**Vorliegender Text:**

---+---

Hohe Erwartungen, hohe Barrieren

CHANCEN Bildungsfern? Von wegen. Menschen mit Migrationsgeschichte haben oft hohe Bildungsambitionen. Es mangelt allerdings an Unterstützung

Bildung wird durchweg und von fast allen Befragten als Schlüssel für ein gelungenes Leben betrachtet

BERLIN taz | Nach der Grundschule bekam Mostapha Bouklloua von seinen Lehrern eine Hauptschulempfehlung. Seine Mutter nahm das nicht hin; sie setzte durch, dass ihr Sohn eine höhere Schulart besuchte. Diese Episode aus dem Schulalltag des gebürtigen Marokkaners steht prototypisch für viele Schulkarrieren von Kindern mit Zuwanderungshintergrund. 45 Prozent von ihnen klagen über verlorene Jahre, weil sie aufgrund falscher Schulempfehlungen Umwege in Kauf nehmen oder Schuljahre wiederholen mussten, heißt es in einer am Dienstag veröffentlichten Studie der Universität Düsseldorf.

---+---

**Gespeicherte Einträge:**
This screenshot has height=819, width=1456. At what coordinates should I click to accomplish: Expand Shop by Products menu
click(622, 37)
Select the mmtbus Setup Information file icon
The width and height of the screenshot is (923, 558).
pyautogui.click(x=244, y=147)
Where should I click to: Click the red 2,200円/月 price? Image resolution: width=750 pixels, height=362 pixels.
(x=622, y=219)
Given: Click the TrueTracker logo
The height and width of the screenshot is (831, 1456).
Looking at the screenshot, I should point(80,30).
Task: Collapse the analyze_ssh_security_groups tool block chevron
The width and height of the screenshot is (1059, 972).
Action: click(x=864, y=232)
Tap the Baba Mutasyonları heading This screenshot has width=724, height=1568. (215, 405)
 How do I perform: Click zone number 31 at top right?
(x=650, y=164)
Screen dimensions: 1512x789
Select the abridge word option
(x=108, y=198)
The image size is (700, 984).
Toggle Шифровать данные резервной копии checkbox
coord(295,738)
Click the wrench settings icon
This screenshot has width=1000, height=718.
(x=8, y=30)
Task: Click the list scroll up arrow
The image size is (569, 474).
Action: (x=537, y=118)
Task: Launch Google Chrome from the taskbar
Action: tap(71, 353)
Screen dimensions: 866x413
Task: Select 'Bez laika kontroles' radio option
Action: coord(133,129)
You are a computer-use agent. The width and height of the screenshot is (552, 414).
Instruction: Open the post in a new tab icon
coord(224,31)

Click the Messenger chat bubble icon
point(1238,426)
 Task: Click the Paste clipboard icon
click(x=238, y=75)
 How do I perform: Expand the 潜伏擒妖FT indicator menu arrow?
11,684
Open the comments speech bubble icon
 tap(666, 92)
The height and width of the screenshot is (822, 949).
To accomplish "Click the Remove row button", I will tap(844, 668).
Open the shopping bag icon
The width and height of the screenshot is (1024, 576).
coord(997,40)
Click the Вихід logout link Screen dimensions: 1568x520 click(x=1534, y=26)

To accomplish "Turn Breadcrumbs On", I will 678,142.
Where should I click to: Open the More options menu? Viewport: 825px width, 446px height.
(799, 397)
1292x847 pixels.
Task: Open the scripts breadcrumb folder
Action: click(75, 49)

---+---

Schreib den Artikel über die Bildungswünsche von Menschen mit Migrationsgeschichte nach seinem letzten Satz weiter. Die Zeilen braucht man hier nicht.

Die Wissenschaftler untersuchten mit finanzieller Rückendeckung der Vodafone-Stiftung und der Stiftung Mercator Bildungsziele und -erfahrungen von Menschen mit Migrationshintergrund. Sie interviewten dazu 120 Menschen persönlich und führten 1.700 Telefoninterviews durch. Dabei ordneten sie die Probanden nach sozialer Lage und Lebensstil acht unterschiedlichen Milieus zu; von „religiös-verwurzelt“ bis „hedonistisch-subkulturell“.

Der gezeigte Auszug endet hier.